One of the first steps Biden could take is to unequivocally disavow the Trump administration’s January 2020 “Peace to Prosperity” plan, which put a stamp of approval on Israel’s taking of land and resources by force and excluded Palestinians from the process outright. The administration should also plainly condemn, as the U.K. has, the systematic efforts by Israel to dispossess Palestinians from their homes. The Biden administration should also enforce America’s own foreign-aid laws by ensuring greater transparency and accountability for how its aid to Israel is currently used, so that Israel is held to U.S. human rights standards and other benchmarks for aid recipients—something that has increasing support within the Democratic Party. This also means exacting a price from Israel for undermining the administration’s own stated policies, like blocking the viability of a Palestinian state and emboldening political actors who are pursuing a single Jewish undemocratic state between the Jordan and the Mediterranean. This could be done, for example, by ending the practice of defending Israel against international censure, for example at the U.N. Security Council.

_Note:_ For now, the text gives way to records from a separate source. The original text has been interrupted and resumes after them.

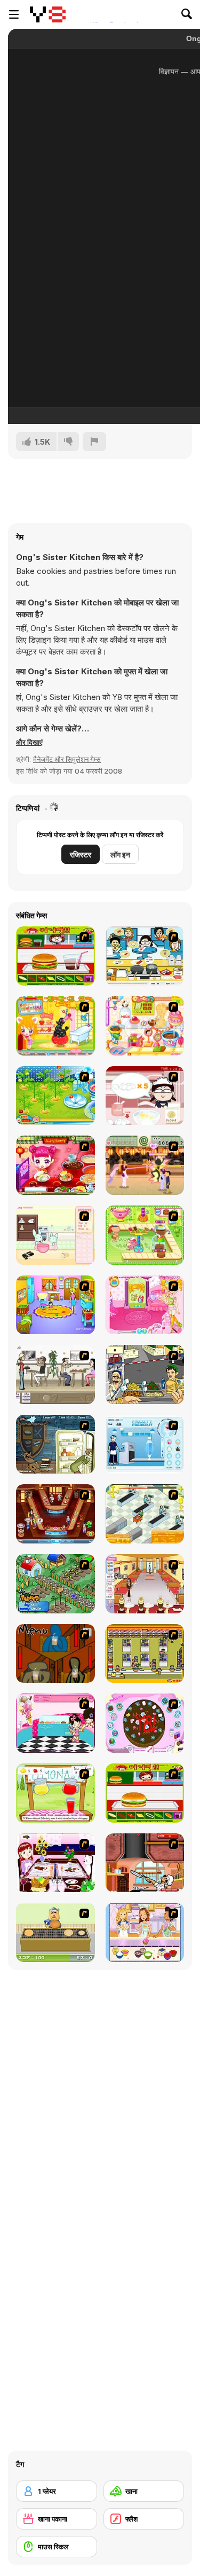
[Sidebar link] (14, 14)
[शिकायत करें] (94, 441)
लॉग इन (120, 854)
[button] (29, 742)
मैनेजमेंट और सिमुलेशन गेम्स (67, 759)
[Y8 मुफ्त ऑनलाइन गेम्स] (48, 14)
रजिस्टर (80, 854)
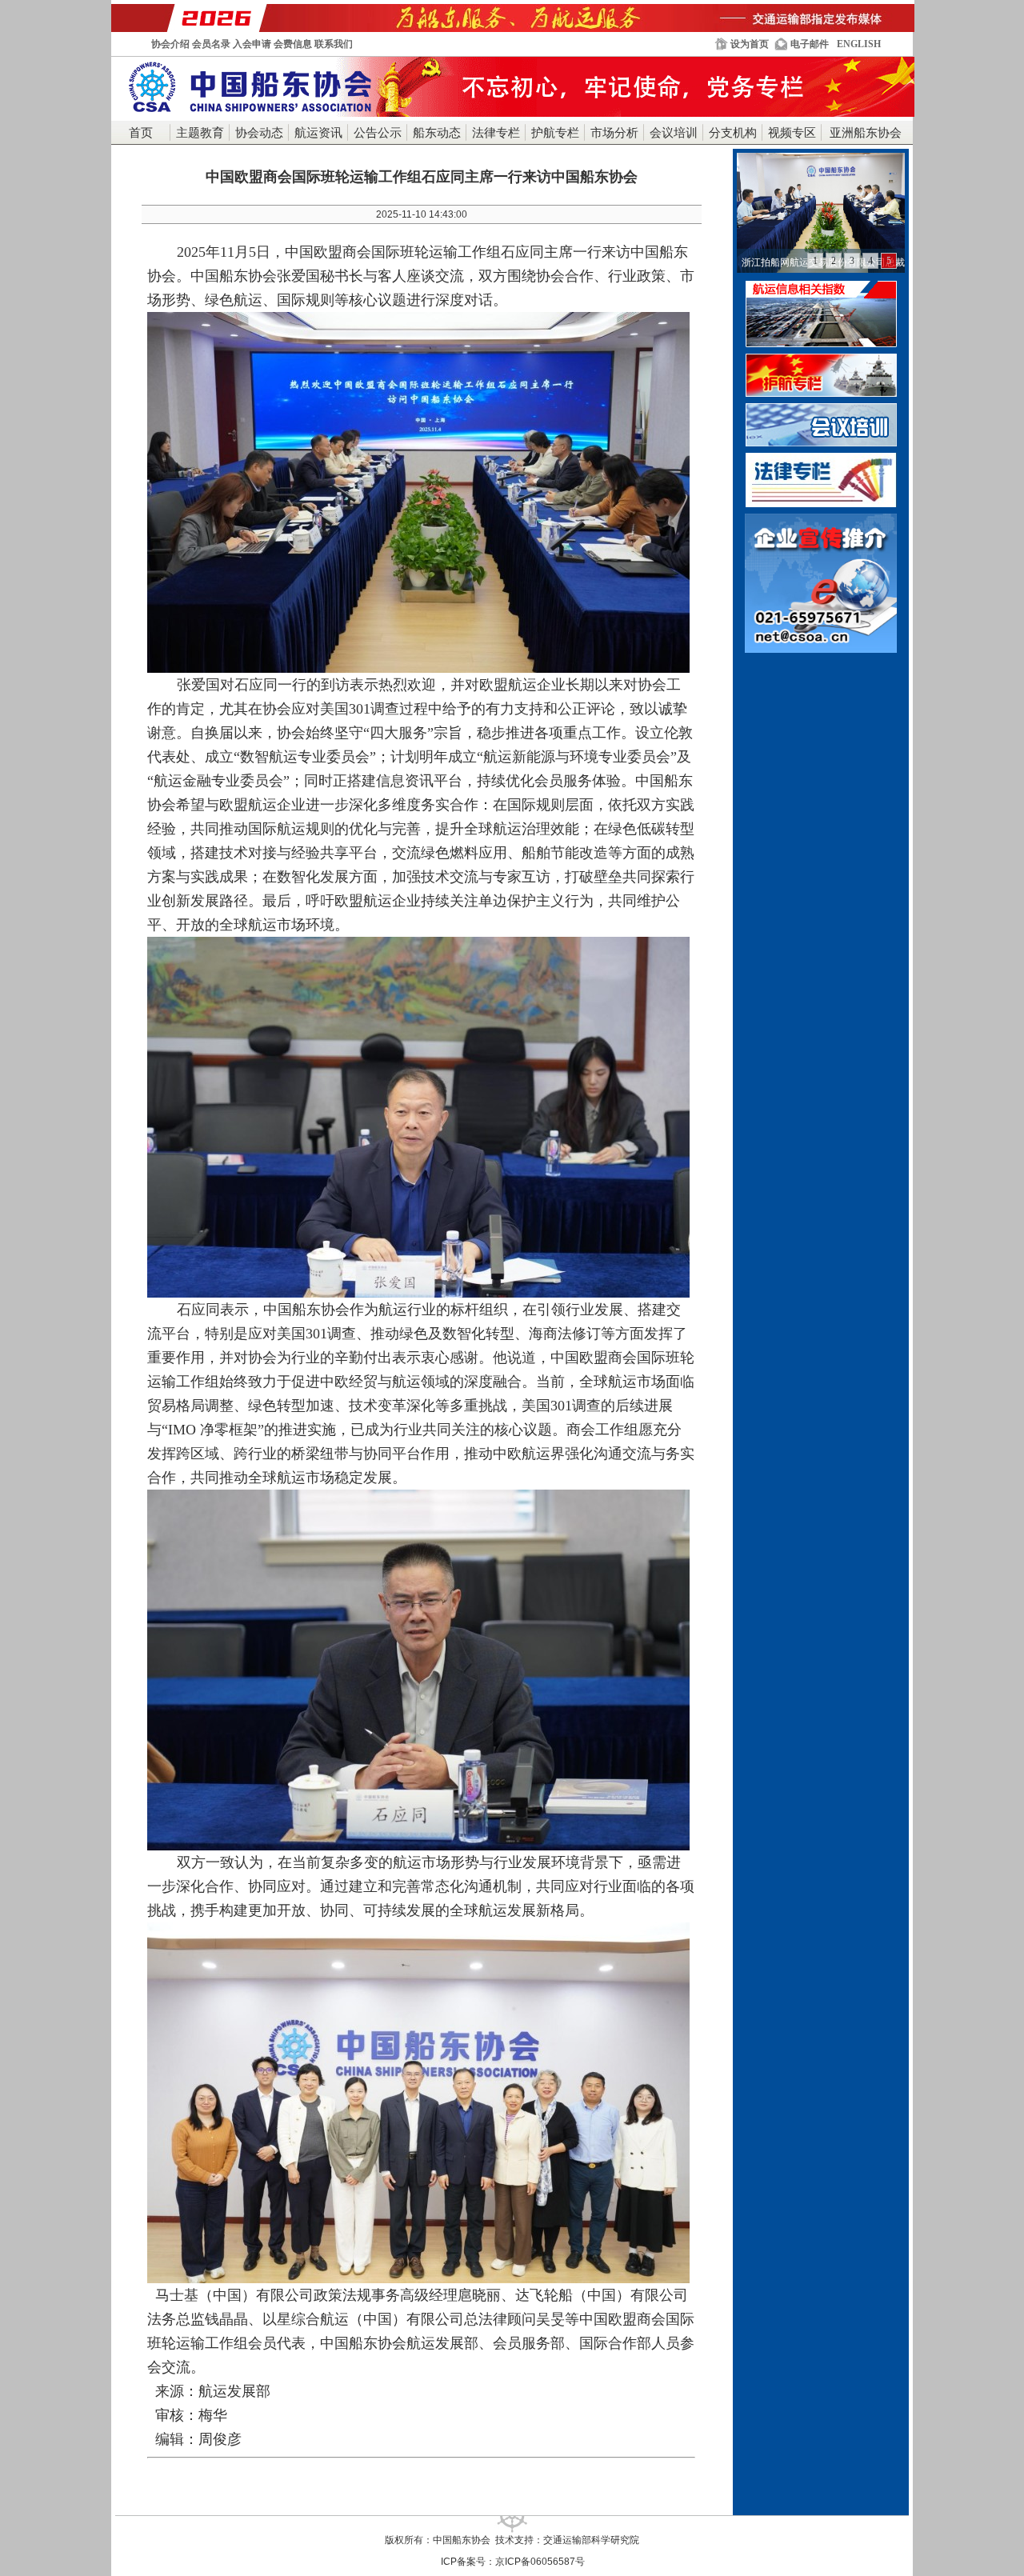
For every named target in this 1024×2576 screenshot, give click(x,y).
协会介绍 (170, 44)
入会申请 (252, 44)
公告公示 (378, 132)
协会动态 (259, 132)
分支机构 (733, 132)
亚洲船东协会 (866, 132)
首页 (141, 132)
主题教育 (200, 132)
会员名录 (211, 44)
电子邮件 (809, 44)
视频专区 (792, 132)
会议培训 (674, 132)
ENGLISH (859, 44)
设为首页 (749, 44)
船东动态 (437, 132)
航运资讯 (318, 132)
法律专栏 (496, 132)
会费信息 (293, 44)
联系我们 (333, 44)
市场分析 (614, 132)
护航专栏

While there appears to be little urgency in Washington to do almost anything on Israel-Palestine, that doesn’t mean the situation is not politically urgent, or that the U.S. can wash its hands of responsibility. The expectation that a state can keep people subjugated without rights or recourse and enjoy relative calm is not only morally problematic. It will unavoidably lead to more violence and harm, as we are now seeing across Jerusalem.